Way past time to forgive Shoeless Joe …

With all the talk about forgiveness that hovers around the sports world and its real-world counterpart of politics, it seemed like a good time to revisit the one guy that…
By Tom Bartsch
FEB 25, 2010

With all the talk about forgiveness that hovers around the sports world and its real-world counterpart of politics, it seemed like a good time to revisit the one guy that been most visibly left out of that circle for nearly 100 years: Joe Jackson.

Imagine that. More than a half century after his death, we still can’t bring ourselves around to cutting Shoeless Joe a bit of slack for whatever his misdeed entailed a full 91 years ago.

So while we ponder what do make of a dozen or more All-Star ballplayers from the steroid era – and 100 or so others whose names on a certain list have somehow miraculously avoided the light of day – we seemingly ignore a guy whose guilty role in the taint surrounding the 1919 World Series has never been all that clear cut.

Eventually the Hall of Fame is going to have to come to terms with the distorted statistics from a decade-plus of pharmacologically enhanced batting skills, so here’s hoping that whenever that happens, there might be an attendant push to revisit Jackson’s alleged malfeasance.

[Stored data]

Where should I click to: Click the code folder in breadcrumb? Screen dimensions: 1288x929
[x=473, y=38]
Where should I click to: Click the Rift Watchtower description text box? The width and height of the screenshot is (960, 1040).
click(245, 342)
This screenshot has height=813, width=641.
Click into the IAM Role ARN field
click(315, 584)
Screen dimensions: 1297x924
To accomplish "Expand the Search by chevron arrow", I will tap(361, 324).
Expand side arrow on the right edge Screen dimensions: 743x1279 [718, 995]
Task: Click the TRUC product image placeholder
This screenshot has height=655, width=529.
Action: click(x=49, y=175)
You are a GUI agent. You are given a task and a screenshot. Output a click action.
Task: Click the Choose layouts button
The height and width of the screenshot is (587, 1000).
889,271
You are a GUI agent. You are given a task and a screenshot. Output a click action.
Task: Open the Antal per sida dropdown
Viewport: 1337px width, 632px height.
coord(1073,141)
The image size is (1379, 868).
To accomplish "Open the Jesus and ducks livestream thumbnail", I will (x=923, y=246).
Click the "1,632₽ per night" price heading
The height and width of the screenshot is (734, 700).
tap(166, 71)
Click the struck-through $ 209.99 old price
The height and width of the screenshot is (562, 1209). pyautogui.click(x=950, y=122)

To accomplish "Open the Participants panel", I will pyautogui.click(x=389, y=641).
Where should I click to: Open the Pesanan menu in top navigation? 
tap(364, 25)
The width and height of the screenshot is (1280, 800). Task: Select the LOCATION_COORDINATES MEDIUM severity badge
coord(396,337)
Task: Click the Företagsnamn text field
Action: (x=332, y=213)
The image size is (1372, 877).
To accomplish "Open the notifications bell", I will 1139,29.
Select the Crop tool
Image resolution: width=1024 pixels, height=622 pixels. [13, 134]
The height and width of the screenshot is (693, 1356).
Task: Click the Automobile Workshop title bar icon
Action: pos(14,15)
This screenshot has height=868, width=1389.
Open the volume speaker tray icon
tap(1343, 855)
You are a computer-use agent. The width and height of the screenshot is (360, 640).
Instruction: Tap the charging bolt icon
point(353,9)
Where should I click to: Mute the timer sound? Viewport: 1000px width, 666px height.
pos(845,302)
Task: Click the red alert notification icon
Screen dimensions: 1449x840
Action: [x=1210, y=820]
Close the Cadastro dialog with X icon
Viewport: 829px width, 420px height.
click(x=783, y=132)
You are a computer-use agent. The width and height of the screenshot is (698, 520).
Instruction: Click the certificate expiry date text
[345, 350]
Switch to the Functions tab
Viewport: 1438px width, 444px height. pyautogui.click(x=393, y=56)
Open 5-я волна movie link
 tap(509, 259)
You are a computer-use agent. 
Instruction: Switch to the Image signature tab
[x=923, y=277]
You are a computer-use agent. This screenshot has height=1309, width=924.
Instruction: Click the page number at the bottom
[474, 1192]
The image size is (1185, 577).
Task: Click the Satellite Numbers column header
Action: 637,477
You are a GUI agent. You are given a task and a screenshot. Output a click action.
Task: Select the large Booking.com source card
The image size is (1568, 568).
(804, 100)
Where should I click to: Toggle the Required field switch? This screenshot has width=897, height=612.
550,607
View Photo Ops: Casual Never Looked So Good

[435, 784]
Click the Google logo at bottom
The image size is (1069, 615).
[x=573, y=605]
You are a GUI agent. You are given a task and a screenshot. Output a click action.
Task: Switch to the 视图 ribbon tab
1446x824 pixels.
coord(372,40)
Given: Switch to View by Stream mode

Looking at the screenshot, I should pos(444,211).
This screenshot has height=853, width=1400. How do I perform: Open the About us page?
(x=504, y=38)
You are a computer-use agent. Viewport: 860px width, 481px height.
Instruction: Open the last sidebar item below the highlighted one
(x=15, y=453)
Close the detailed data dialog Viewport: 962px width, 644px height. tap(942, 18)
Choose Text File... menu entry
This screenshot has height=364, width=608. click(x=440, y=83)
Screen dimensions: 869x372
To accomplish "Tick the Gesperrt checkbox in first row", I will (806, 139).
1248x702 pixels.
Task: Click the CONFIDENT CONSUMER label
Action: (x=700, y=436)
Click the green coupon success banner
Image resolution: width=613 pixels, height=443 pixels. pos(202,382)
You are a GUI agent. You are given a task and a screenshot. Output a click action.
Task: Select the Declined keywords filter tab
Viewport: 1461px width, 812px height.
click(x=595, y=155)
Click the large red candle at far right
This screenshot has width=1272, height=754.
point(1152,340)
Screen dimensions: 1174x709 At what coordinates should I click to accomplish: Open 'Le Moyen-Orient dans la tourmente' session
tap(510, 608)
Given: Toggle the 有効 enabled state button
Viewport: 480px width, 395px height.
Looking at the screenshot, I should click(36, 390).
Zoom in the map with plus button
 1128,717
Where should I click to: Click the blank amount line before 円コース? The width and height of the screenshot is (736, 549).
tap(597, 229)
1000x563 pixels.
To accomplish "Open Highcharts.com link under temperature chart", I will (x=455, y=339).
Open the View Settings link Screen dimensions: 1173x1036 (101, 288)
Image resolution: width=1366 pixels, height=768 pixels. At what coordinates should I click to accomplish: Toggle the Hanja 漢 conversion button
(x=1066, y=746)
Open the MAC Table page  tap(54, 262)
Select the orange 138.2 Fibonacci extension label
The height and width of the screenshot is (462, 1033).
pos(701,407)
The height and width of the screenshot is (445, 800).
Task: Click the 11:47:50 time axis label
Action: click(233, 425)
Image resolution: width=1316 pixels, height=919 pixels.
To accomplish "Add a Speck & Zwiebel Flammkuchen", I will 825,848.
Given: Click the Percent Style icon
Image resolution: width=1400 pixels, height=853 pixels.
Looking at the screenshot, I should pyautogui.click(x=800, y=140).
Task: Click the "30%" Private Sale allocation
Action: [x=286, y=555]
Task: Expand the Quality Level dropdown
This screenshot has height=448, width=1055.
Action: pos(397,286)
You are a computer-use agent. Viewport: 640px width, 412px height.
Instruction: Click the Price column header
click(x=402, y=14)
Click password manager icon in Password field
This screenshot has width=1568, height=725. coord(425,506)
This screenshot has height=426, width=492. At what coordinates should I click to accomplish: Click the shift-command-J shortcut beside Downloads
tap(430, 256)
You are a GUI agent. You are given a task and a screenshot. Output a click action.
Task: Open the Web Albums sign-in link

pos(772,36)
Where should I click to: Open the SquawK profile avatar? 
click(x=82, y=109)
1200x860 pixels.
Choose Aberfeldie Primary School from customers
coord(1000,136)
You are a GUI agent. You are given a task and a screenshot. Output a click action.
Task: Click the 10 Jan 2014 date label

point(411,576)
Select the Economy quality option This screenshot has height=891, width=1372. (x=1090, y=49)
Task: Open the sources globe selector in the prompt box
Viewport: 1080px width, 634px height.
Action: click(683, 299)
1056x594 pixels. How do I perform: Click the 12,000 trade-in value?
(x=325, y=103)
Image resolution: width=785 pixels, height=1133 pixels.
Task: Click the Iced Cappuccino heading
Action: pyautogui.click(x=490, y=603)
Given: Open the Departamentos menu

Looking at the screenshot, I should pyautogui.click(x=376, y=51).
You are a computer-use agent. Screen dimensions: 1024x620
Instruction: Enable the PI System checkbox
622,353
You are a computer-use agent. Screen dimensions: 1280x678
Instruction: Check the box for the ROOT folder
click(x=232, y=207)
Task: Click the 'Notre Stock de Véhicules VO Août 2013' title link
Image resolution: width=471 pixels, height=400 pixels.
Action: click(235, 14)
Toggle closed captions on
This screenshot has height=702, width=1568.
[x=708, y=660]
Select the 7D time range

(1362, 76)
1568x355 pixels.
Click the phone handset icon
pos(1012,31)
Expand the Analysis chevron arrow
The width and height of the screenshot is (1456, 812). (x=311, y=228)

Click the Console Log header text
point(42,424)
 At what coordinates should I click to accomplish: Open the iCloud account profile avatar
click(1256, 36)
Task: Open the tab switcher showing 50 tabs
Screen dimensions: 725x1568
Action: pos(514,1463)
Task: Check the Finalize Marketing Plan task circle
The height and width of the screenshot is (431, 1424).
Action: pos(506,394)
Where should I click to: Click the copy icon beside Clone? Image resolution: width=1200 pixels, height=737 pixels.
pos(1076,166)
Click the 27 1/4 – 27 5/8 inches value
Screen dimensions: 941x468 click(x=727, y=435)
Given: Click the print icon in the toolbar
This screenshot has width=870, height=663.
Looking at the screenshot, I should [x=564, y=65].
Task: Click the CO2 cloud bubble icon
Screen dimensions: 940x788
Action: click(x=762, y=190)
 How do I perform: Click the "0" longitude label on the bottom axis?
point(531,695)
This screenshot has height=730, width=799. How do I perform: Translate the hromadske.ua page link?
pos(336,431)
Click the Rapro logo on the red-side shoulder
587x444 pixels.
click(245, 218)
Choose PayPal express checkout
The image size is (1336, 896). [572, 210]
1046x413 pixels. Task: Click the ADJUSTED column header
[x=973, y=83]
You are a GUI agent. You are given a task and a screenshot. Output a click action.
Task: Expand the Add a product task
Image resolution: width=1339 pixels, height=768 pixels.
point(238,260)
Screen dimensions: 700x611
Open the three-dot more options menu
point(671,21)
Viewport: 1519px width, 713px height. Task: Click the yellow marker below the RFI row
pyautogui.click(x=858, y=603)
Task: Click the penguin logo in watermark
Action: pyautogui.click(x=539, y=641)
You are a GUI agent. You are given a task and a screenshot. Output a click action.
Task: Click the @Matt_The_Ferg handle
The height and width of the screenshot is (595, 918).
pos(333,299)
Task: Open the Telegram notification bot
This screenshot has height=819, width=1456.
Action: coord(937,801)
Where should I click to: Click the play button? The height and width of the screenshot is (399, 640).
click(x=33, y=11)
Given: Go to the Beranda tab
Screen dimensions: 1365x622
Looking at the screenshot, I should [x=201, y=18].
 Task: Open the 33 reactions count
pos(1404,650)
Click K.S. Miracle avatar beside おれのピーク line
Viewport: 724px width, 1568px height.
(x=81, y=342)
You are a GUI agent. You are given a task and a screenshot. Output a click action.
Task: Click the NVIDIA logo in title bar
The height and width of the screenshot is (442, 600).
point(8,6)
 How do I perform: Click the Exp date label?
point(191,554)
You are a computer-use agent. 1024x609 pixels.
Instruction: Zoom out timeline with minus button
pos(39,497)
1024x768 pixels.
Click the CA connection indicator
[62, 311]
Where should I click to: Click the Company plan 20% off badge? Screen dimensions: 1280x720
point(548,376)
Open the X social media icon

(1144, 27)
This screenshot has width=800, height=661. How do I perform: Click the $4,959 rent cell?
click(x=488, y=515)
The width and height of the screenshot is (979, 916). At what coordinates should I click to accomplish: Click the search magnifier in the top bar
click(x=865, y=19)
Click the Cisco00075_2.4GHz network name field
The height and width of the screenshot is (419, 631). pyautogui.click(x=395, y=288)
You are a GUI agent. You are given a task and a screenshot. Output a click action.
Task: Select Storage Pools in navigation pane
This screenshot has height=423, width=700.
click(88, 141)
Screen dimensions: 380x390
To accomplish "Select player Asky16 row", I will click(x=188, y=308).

* COMPLETE THE FOLLOWING
(a) List every span of time mentioned in the column about forgiving Shoeless Joe Jackson.
(b) Write the next paragraph of the column about forgiving Shoeless Joe Jackson, starting right after its final sentence.

* YOUR WRITTEN ANSWERS
(a)
- nearly 100 years
- more than a half century
- a full 91 years
- a decade-plus

(b)
This all comes up because I am working on a feature story about Shoeless Joe for this week’s issue (March 19) of Sports Collectors Digest, plus he’s also in the news a bit these days thanks to Upper Deck. The Carlsbad, Calif.-based company will make cards of the baseball great, starting with its 2010 regular-issue product that also includes pasteboards of Pete Rose and Sarah Palin. Don’t ask.

Personally, I think the continued condemnation of Jackson’s hotly debated role in the 1919 World Series is nothing short of silly. I would call it malicious, except that Jackson’s been gone for so long that seems like a stretch. Still, I have no doubt there are descendants of the great ballplayer who would like see his rightful place in baseball history reconfigured a bit to account for the ambiguity surrounding the admittedly sordid maneuvering in 1919.

The only remotely rational explanation I can see for continuing Jackson’s “Permanently Ineligible” MLB status is for deterrence, and I think that would be a bit of overkill. A lifetime ban plus 50 years would likely be sufficiently scary to any ballplayers coming up today to keep them from being seduced by gambling interests.

And just to keep it all in perspective, who exactly is the preeminent gambling proponent in 21st century America? Why, that would be 39 or so of our beloved states, all promoting the various games of chance as a means of shoring up sagging state revenues.

We ought to re-examine Joe’s situation for no other reason than to avoid having our collective brains explode from the mind-numbing hypocrisy of having such finely honed moral outrage about activities so ardently embraced by our elected officials.